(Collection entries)
***

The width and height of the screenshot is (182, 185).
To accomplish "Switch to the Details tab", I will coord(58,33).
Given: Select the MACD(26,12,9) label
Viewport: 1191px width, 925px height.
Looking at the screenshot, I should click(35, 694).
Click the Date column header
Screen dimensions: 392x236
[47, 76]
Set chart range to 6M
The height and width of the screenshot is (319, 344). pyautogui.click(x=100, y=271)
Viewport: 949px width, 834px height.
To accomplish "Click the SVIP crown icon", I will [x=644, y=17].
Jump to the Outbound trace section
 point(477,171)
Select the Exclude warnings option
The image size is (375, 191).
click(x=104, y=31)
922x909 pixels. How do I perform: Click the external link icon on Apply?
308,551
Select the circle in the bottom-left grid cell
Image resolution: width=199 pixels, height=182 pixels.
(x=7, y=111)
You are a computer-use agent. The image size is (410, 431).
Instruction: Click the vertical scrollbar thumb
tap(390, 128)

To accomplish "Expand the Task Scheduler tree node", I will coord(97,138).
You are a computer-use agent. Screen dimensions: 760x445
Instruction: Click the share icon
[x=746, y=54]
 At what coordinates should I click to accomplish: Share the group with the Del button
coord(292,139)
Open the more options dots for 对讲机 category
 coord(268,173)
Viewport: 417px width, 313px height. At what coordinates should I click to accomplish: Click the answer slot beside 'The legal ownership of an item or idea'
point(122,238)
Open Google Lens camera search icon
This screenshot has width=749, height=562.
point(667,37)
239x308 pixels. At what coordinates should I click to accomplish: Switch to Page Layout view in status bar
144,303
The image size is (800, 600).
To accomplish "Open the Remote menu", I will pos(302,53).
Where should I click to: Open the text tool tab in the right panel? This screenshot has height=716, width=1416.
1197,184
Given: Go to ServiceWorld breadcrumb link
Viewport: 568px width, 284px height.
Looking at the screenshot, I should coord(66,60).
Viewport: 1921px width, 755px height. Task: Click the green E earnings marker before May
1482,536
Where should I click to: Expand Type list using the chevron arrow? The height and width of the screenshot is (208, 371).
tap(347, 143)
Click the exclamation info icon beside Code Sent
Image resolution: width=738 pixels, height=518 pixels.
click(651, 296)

***

-- What to produce --
Repeat the records above exactly, leaving none out.

-- Response to the exercise --
The width and height of the screenshot is (182, 185).
To accomplish "Switch to the Details tab", I will coord(58,33).
Given: Select the MACD(26,12,9) label
Viewport: 1191px width, 925px height.
Looking at the screenshot, I should click(35, 694).
Click the Date column header
Screen dimensions: 392x236
[47, 76]
Set chart range to 6M
The height and width of the screenshot is (319, 344). pyautogui.click(x=100, y=271)
Viewport: 949px width, 834px height.
To accomplish "Click the SVIP crown icon", I will [x=644, y=17].
Jump to the Outbound trace section
 point(477,171)
Select the Exclude warnings option
The image size is (375, 191).
click(x=104, y=31)
922x909 pixels. How do I perform: Click the external link icon on Apply?
308,551
Select the circle in the bottom-left grid cell
Image resolution: width=199 pixels, height=182 pixels.
(x=7, y=111)
You are a computer-use agent. The image size is (410, 431).
Instruction: Click the vertical scrollbar thumb
tap(390, 128)

To accomplish "Expand the Task Scheduler tree node", I will coord(97,138).
You are a computer-use agent. Screen dimensions: 760x445
Instruction: Click the share icon
[x=746, y=54]
 At what coordinates should I click to accomplish: Share the group with the Del button
coord(292,139)
Open the more options dots for 对讲机 category
 coord(268,173)
Viewport: 417px width, 313px height. At what coordinates should I click to accomplish: Click the answer slot beside 'The legal ownership of an item or idea'
point(122,238)
Open Google Lens camera search icon
This screenshot has width=749, height=562.
point(667,37)
239x308 pixels. At what coordinates should I click to accomplish: Switch to Page Layout view in status bar
144,303
The image size is (800, 600).
To accomplish "Open the Remote menu", I will pos(302,53).
Where should I click to: Open the text tool tab in the right panel? This screenshot has height=716, width=1416.
1197,184
Given: Go to ServiceWorld breadcrumb link
Viewport: 568px width, 284px height.
Looking at the screenshot, I should coord(66,60).
Viewport: 1921px width, 755px height. Task: Click the green E earnings marker before May
1482,536
Where should I click to: Expand Type list using the chevron arrow? The height and width of the screenshot is (208, 371).
tap(347, 143)
Click the exclamation info icon beside Code Sent
Image resolution: width=738 pixels, height=518 pixels.
click(651, 296)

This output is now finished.